That's €260'759 plus whatever he gets for speeches, and the impending membership of the Ryanair board.

Madness.


----------



## TarfHead (29 Apr 2010)

Have a heart !

The guy bought a €1.5m property with a €1.6m mortgage, courtesy of Irish _Fingers_Wide. His negative equiuty can only have deteriorated  !


----------



## Firefly (29 Apr 2010)

TarfHead said:


> Have a heart !
> 
> The guy bought a €1.5m property with a €1.6m mortgage, courtesy of Irish _Fingers_Wide. His negative equiuty can only have deteriorated  !


 
Maybe we should have a _Dig-out _for him


----------



## ninsaga (30 Apr 2010)

Agreed - they are laughing at us - watch Jim McDaid still get elected in the future despite his sheer arrogance


----------



## DeeFox (1 May 2010)

Heard a bit of Joe Duffy show yesterday and a caller was saying that by using the word "gift" it back to the State instead of "give" it back to the State the recipients can save themselves a lot of tax - I didn't really understand it, perhaps someone here could explain this?


----------



## Lex Foutish (1 May 2010)

I think, Dee, that it's viewed as a charitable donation, but I'm not completely sure.


----------



## rustbucket (1 May 2010)

Need to bring in legislation to stop this rot.

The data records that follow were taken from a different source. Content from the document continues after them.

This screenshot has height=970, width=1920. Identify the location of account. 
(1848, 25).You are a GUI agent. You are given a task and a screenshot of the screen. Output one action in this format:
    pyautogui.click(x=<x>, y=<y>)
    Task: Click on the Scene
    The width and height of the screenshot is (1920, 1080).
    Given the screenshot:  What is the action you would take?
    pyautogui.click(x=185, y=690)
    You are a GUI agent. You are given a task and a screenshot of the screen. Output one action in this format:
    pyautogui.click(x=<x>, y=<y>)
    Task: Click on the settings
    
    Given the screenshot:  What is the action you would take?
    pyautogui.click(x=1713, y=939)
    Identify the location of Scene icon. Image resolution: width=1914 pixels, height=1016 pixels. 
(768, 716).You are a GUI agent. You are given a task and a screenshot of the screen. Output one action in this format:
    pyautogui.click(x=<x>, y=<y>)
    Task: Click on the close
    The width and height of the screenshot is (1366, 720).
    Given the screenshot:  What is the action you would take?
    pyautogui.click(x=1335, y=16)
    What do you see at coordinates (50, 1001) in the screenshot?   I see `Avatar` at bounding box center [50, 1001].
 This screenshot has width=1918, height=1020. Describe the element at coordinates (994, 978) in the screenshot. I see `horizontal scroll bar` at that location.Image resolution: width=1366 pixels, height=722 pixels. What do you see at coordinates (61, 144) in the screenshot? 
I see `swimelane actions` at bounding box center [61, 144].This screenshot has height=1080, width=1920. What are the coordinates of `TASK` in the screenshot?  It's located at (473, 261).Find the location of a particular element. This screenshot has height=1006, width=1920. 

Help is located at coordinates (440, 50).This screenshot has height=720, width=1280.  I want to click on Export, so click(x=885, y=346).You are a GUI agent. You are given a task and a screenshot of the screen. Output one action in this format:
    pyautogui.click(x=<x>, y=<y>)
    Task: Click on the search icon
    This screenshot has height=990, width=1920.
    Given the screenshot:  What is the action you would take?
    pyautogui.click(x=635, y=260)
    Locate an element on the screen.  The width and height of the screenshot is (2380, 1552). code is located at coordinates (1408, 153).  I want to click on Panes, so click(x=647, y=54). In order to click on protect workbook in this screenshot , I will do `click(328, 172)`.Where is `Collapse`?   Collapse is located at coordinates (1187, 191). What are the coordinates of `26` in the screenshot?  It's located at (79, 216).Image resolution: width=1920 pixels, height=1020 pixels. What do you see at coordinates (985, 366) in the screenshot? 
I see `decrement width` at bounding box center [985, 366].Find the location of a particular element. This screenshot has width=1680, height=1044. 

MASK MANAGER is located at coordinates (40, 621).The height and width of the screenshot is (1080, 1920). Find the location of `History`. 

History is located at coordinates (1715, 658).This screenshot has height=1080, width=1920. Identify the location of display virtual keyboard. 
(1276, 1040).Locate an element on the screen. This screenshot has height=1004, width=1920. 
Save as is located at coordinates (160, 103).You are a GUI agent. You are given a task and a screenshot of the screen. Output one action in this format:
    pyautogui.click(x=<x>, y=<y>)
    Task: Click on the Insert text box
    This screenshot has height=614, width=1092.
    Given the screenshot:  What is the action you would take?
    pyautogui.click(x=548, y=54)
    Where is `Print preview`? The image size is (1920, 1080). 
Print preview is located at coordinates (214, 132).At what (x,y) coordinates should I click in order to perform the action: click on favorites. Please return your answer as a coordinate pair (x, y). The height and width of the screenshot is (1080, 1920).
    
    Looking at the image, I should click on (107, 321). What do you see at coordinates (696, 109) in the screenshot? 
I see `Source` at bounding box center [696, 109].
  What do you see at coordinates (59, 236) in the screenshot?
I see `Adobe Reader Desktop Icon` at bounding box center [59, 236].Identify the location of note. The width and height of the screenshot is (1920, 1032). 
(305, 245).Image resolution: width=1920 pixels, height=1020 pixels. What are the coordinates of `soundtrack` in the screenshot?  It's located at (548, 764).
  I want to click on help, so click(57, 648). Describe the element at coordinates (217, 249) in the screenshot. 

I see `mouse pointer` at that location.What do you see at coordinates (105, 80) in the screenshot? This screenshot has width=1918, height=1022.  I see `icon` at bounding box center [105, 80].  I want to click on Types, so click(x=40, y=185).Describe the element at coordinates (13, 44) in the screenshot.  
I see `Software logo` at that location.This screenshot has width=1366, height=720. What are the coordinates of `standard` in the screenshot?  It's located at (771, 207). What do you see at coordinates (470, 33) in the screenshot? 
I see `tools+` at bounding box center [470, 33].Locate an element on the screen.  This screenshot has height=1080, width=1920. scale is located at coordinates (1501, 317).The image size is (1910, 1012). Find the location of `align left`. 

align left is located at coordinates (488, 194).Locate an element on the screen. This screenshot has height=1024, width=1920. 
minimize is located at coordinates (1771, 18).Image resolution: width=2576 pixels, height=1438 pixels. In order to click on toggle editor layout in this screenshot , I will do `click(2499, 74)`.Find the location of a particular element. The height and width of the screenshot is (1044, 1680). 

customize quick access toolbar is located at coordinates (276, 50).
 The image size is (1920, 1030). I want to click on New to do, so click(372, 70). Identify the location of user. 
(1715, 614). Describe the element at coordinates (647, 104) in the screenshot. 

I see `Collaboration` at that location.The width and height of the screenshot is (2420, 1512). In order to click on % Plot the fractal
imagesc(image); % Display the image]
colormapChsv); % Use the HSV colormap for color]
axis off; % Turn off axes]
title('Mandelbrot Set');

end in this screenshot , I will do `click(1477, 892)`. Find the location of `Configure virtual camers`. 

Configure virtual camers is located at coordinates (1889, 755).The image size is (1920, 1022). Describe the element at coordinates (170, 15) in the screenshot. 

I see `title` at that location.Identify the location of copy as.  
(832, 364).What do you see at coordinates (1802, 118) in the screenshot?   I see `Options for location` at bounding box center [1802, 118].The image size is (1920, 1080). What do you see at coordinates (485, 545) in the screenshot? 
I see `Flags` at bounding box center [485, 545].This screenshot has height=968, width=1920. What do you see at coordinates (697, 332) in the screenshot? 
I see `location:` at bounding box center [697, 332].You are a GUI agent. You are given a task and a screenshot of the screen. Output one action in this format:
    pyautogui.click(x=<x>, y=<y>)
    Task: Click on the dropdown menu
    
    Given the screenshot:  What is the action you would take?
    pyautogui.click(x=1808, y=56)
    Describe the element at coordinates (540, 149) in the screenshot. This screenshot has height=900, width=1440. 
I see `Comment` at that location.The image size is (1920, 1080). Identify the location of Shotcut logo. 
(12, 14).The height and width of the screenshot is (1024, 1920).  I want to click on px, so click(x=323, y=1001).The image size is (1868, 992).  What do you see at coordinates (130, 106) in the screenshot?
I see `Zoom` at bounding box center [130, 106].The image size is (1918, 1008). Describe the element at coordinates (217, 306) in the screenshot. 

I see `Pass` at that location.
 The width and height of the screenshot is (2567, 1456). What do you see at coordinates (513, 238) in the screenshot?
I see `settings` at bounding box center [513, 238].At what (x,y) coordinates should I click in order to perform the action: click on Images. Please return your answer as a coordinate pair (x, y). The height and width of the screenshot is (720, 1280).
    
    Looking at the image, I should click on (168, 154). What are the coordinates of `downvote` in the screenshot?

But then again, unlikely that any of the current lot will do it.

As above, sitting politicians are currently paid far too much in Ireland. The Taoiseach earns more than The President of the USA!

There is absolutely no need for the exorborant pensions system that they have at the moment. They are entitled to a public pension, but should only be entitled to one. Any others should be funded themselves out of their own money.

Public pension should works the same as any other. A percentage of your salary that you pay, followed by a percentage matched by your employer (capped so that the state is not contributing more than the public servant and capped to a maximum contribution of x amount per year!

The combination of some of their anual pension payments are more than what the majority of the country was earning in the boom time!


----------